1. Carolyn W. Colvin became the Acting Commissioner of Social Security on February 14, 2013. Pursuant to Rule 25(d) of the Federal Rules of Civil Procedure, Carolyn W. Colvin should therefore be substituted for Michael J. Astrue as the defendant in this case.
2. See University of Virginia School of Medicine, "What is Atresia," http://www.medicine.virginia.edu/clinical/departments/otolaryngology/atresia/Atresia-page/.
3. Strattera is a brand name for atomoxetine. It is used to increase the ability to attention and decrease impulsiveness and hyperactivity in children and adults with ADHD. http://www.nlm.nih.gov/medlineplus/druginfo/meds/a603013.html.
4. Tenex is a brand name for guanfacine. It is used to control symptoms of ADHD. http://www.nlm.nih.gov/medlineplus/druginfo/meds/a601059.html.
5. Risperdal is a brand name for risperidone. It is used to treat several conditions, including schizophrenia, and mania. http://www.nlm.nih.gov/medlineplus/druginfo/meds/a694015.html.
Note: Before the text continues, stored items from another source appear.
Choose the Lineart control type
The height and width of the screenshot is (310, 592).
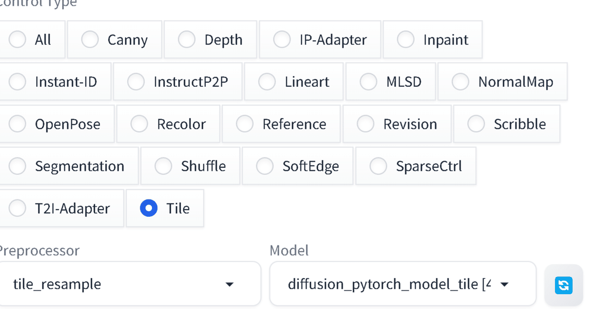[x=267, y=81]
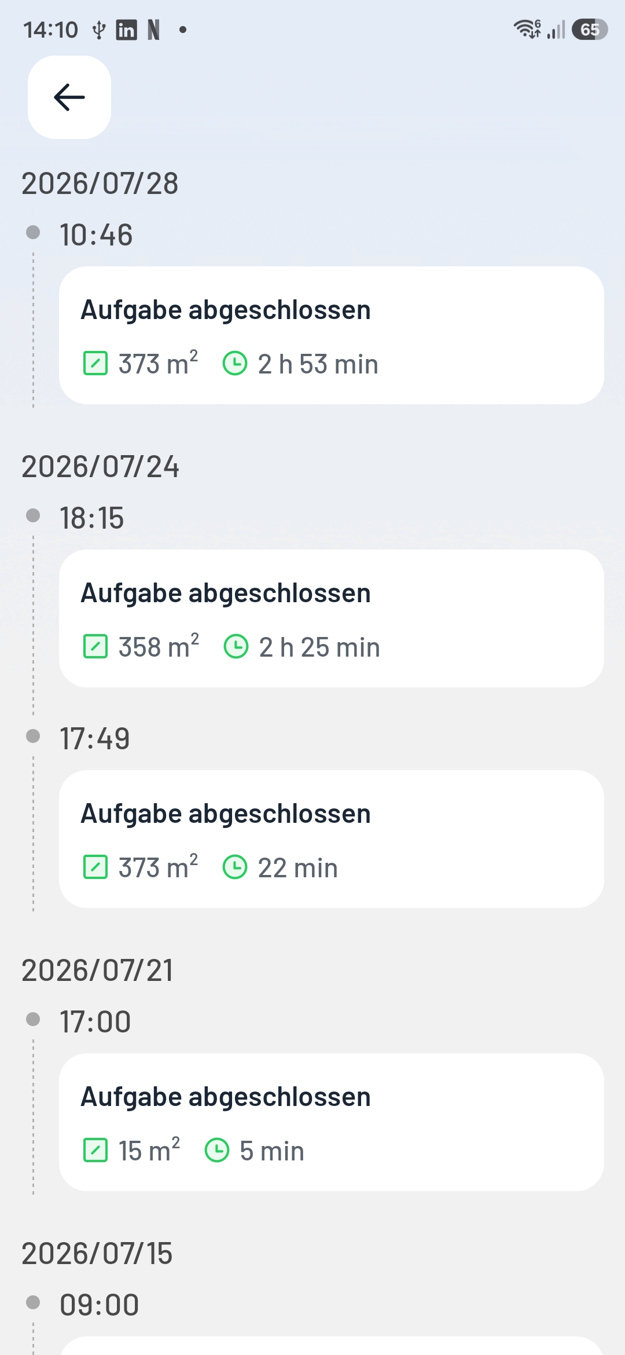The height and width of the screenshot is (1355, 625).
Task: Click the clock icon beside 5 min
Action: point(217,1151)
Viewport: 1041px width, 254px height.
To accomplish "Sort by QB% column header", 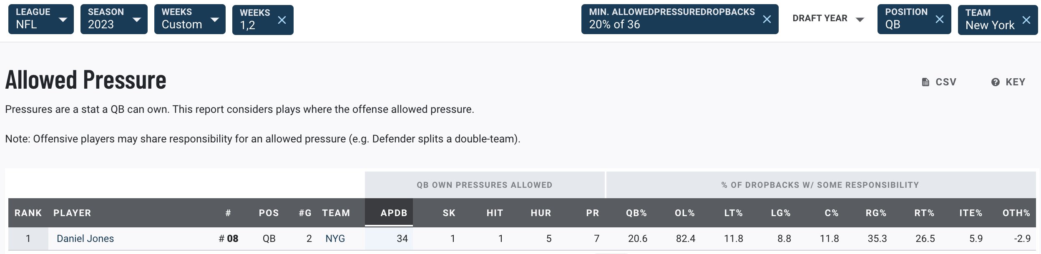I will tap(636, 213).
6. Trazodone is used to treat depression. http://www.nlm.nih.gov/medlineplus/druginfo/meds/a681038.html.
7. The Global Assessment of Functioning Scale (GAF) is a psychological assessment tool wherein an examiner is to "[c]onsider psychological, social, and occupational functioning on a hypothetical continuum of mental health-illness"; it does "not include impairment in functioning due to physical (or environmental) limitations." Diagnostic and Statistical Manual of Mental Disorders (DSM-IV), 32 (4th ed. 1994). A GAF score of 61-70 indicates "[s]ome mild symptoms (e.g., depressed mood and mild insomnia) OR some difficulty in social, occupational, or school functioning (e.g., occasional truancy, or theft within the household), but generally functioning pretty well, has some meaningful interpersonal relationships." DSM-IV 32.
8. Dr. Eisenbeis indicated that he had been treating Plaintiff since July 2003; however, the record does not contain all of the older treatment records. (Tr. 468).
9. The VE did not specifically state whether any of the jobs he identified would be precluded by the limitation on contact with supervisors, coworkers, and the public.
10. The undersigned recommends reversal and remand even if the hearing decision can be construed as an implicit finding by the ALJ that Plaintiff had no hearing limitations, because such a finding is not supported by substantial evidence in the record a whole. Although the hearing decision cites some records that detract from a finding that Plaintiff has significant hearing impairments, those records do not constitute substantial evidence to support a finding of no hearing limitations, particularly in light of the lack of medical evidence supporting such a finding and the lack of explanation in the decision for such a finding.
11. Plaintiff also suggests that the ALJ failed to explain the weight given to the opinion of Plaintiff's treating psychiatrist, Dr. Data. However, although the record contains Dr. Datta's treatment notes, Plaintiff has not pointed to any statement from Dr. Datta that would constitute an opinion about his capabilities. The record contains a form in which Dr. Datta was apparently asked to comment on Plaintiff's functional abilities, but it is blank. (Tr. 378). In any case, the ALJ did discuss Dr. Datta's treatment notes, which mostly indicated that Plaintiff had normal mental status examinations and was functioning well. (Tr. 13).